Speculation is growing that China may be waiting for a market low before stepping in with significant soybean purchases, a move that could help stabilize prices and spark a late-year recovery in U.S. soybean futures.
The initial optimism triggered by announcements that China would resume buying U.S. soybeans has largely faded. While the news initially lifted prices, the actual volume of Chinese purchases has fallen well short of industry expectations, leaving futures under sustained pressure.
Over the past month, January 2026 soybean futures have dropped nearly 85 cents, erasing much of the rally seen in late October and early November. At that time, prices were supported by reports that China would buy U.S. soybeans under a trade arrangement, as well as by slightly lower U.S. ending stocks outlined in the November USDA WASDE report. Together, those factors pushed soybean futures more than $1 higher.
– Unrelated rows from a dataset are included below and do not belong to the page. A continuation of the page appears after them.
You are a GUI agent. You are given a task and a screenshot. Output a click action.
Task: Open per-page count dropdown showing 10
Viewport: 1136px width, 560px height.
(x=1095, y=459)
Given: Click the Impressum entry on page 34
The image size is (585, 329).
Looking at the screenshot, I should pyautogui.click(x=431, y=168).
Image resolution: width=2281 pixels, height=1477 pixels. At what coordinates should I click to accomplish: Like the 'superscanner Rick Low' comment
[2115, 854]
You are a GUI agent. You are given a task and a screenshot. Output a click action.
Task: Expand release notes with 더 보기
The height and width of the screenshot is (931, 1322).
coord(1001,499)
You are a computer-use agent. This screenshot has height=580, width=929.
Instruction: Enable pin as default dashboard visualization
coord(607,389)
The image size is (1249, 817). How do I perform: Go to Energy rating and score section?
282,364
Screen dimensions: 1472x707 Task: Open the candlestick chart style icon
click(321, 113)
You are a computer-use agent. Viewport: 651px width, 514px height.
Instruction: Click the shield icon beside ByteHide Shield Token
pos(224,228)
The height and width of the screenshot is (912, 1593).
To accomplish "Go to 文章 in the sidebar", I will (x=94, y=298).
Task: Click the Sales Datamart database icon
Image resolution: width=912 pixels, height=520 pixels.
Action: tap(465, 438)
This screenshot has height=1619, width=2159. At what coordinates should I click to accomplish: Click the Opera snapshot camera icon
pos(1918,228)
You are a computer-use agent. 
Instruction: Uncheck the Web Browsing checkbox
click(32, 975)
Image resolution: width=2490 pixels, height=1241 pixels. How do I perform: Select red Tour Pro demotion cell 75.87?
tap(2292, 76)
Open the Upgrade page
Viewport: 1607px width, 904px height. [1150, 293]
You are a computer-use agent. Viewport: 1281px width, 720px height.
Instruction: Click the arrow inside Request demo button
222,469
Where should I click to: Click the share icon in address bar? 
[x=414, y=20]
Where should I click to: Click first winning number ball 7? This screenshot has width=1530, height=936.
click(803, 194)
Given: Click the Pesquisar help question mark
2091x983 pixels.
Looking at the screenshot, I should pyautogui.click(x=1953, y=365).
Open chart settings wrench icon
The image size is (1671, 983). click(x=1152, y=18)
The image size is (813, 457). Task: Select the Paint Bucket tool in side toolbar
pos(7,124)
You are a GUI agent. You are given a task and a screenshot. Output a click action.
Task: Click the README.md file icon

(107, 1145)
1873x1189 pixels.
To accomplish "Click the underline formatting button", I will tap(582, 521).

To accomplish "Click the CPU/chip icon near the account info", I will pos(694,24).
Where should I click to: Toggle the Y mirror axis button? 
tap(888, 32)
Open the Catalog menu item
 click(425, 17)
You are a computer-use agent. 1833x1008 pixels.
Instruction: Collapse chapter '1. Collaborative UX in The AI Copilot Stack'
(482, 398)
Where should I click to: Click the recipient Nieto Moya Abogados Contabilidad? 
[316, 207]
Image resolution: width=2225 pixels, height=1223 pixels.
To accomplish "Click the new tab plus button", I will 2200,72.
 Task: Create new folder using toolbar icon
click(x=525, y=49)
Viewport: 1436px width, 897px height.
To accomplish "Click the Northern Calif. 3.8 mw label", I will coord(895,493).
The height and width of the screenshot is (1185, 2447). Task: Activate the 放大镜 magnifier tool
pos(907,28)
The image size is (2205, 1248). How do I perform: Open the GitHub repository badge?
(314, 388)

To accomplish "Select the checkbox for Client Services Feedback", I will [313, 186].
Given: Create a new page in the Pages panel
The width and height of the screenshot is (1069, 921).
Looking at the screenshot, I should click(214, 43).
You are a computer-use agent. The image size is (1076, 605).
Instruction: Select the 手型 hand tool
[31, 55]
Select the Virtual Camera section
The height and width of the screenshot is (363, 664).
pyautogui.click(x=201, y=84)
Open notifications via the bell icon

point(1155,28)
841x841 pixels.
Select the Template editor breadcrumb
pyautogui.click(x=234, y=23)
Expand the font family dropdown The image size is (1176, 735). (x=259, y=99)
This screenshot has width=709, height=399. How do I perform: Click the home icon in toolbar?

Since then, however, export demand from China has been slow to materialize. Market participants had been expecting purchases of as much as 12 million metric tons of U.S. soybeans by year-end. More recently, U.S. Treasury Secretary Scott Bessent indicated that any large-scale Chinese buying may not occur until late February, creating uncertainty and triggering a wave of selling in the futures market.
From a market perspective, the lack of strong demand news has coincided with growing technical pressure. Analysts point to a developing “head and shoulders” pattern on daily soybean futures charts, a formation that is often viewed as a bearish signal. While fundamentals ultimately drive price direction, the absence of supportive export news has allowed technical factors to gain influence.
Technically, the pattern suggests key levels to watch. The top of the “head” sits near $11.69½, while neckline support is clustered around $11.15. A decisive break below that support could open the door to a decline of roughly 54½ cents, implying a downside target near $10.60½. Notably, a chart gap around $10.63 could attract market attention as a potential short-term low.
Some analysts believe such levels could also attract renewed interest from Chinese buyers, as U.S. soybeans would appear more attractive from a value standpoint. A pickup in export demand at lower prices could help halt the selloff and set the stage for a recovery.
Seasonal trends offer some cautious optimism. Historical price data over the past decade show that soybean futures have often staged a rally between Thanksgiving and the end of the year. Using March soybean contracts to avoid delivery-related distortions, each of the past 11 years has recorded some form of late-year price recovery during this period.
Whether that pattern repeats will depend largely on demand signals, particularly from China. If buying accelerates as prices soften, the market could find support and potentially rally into the Christmas and New Year period. For now, traders remain watchful, balancing technical risks against the possibility of a seasonal and demand-driven rebound.